Given problem: Copy out the lines of the records from the one containing "The width and height of the screenshot is (472, 1024)." through the one containing "click(319, 231)", including both of those lines, exactly as they appear.

Source records:
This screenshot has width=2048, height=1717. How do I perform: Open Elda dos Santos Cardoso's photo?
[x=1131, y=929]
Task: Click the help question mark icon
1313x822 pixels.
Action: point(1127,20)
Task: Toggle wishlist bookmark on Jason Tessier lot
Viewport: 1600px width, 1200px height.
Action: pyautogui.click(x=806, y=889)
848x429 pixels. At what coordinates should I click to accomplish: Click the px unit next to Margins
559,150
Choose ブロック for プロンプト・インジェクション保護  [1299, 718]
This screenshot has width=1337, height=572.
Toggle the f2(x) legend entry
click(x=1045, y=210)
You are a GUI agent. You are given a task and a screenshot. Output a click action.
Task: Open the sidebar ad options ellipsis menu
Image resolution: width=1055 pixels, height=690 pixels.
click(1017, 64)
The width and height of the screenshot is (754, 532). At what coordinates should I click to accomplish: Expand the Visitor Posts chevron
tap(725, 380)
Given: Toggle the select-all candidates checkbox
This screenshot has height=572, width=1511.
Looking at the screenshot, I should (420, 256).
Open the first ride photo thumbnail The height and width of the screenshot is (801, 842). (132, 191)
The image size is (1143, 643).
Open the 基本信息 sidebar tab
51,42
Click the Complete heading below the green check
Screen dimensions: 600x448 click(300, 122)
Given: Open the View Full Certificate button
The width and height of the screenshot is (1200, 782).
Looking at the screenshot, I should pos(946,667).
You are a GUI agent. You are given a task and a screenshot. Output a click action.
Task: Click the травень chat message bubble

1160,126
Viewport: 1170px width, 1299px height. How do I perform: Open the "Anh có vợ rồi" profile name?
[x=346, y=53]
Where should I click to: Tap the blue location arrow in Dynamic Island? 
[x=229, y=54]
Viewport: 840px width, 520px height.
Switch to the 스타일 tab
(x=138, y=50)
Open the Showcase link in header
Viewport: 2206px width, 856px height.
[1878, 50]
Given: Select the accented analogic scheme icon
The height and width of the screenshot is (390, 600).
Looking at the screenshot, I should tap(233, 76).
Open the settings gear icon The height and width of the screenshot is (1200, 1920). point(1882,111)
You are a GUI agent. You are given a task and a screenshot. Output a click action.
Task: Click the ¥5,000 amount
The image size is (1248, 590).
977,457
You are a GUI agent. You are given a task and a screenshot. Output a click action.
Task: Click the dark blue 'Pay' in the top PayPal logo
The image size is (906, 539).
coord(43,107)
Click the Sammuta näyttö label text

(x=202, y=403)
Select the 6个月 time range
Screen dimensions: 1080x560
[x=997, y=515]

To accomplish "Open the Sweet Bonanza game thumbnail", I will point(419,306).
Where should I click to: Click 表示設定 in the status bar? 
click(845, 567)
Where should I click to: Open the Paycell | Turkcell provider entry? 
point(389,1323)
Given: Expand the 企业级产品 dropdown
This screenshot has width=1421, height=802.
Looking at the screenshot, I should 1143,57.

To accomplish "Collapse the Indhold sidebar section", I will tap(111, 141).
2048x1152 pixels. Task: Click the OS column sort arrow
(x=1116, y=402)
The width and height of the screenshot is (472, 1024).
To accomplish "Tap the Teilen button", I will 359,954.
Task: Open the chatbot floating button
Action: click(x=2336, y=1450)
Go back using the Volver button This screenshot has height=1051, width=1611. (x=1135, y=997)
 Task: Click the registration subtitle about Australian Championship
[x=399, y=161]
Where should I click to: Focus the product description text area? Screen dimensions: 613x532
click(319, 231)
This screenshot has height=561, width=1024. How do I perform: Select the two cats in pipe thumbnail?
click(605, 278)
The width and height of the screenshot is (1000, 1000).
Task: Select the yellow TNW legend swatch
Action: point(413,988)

Answer below:
The width and height of the screenshot is (472, 1024).
To accomplish "Tap the Teilen button", I will 359,954.
Task: Open the chatbot floating button
Action: click(x=2336, y=1450)
Go back using the Volver button This screenshot has height=1051, width=1611. (x=1135, y=997)
 Task: Click the registration subtitle about Australian Championship
[x=399, y=161]
Where should I click to: Focus the product description text area? Screen dimensions: 613x532
click(319, 231)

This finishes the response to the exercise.